Des innovations majeures
La transformation des produits locaux n’est pas seulement l’affaire des femmes. À l’image de Yacouba Alfari, promoteur de Fara’a tomate, plusieurs hommes s’adonnent à cette activité.
Il propose de la tomate concentrée, fabriquée à partir de la tomate fraîche produite sur place. « Nous achetons cette tomate sur le marché et chez les producteurs que nous transformons en jus concentré », explique-t-il.
Ainsi, avec l’appui de certaines ONG comme SNV, à travers le projet Agri Pro Focus, le Réseau des chambres d’agricultures (RECA) qui appuie les transformateurs en formation et sensibilisation sur l’hygiène, l’assainissement et le marketing entre autres. Les agricultrices et agriculteurs font de plus en plus preuve d’innovations et proposent une gamme de produits locaux : couscous de riz simple ou mélangé à des fruits, couscous de patate douce ou couscous niébé-riz, soupe de légumes, biscuits à base de mil ou de sorgho, etc.
Autres innovations : la signature de contrats avec des organisations paysannes pour l’ensemble de leur approvisionnement.

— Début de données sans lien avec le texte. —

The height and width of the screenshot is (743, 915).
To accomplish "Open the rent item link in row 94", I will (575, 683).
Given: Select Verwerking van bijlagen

Ce dispositif favorise des aliments plus équilibrés. « Si nous arrivons à consommer tous ces produits nigériens, alors dès 2021, nous parviendrons à la faim zéro », prédisait le Premier ministre Brigi Rafini, à l’issue de la visite des stands lors de la campagne « 100 % made in Niger », organisée du 29 novembre au 1er décembre 2018 à Niamey.
La promotrice de cette activité, Rabi Arzika, reste d’ailleurs convaincue que produire et consommer local sont les leviers de la construction d’une économie nationale dynamique.

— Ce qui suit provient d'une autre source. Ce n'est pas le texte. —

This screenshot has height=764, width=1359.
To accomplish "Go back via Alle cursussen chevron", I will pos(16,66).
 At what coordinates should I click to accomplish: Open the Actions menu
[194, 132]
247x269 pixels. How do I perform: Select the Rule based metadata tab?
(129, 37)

Quelques obstacles à surmonter
D’autres évènements comme les « Pop Market », journées de vente de produits locaux organisées les week-ends et les foires à Niamey, permettent aux producteurs d’écouler leurs produits.
La promotrice de Fanta House reste convaincue que le marché est en nette croissance. Selon elle, les produits qui se vendaient avant entre amis et connaissances sont davantage présents dans les étalages des épiceries, alimentations générales et autres stations-service.
Il reste que la plupart des transformateurs exercent leurs activités de manière artisanale et dans la majorité des cas, dans l’informel. Au-delà, la principale difficulté est liée à l’emballage qui reste le « maillon oublié » de la chaîne des valeurs des produits agricoles.
Un casse-tête occasionnant perte de temps, perte de produits et de marchés pour les transformatrices. « Nous avons des difficultés pour nous procurer des emballages adaptés et à un coût raisonnable », confie Mme Abdoulkarim qui souligne que les emballages viennent essentiellement du Burkina Faso, de Côte d’Ivoire, du Mali et du Ghana.
Face à ces difficultés, des ONG accompagnent également les productrices, qui manquent encore d’équipements de production et de séchage, en les organisant en groupements. Il s’agit de les amener à faire des commandes groupées afin de réduire les charges liées à l’importation des emballages.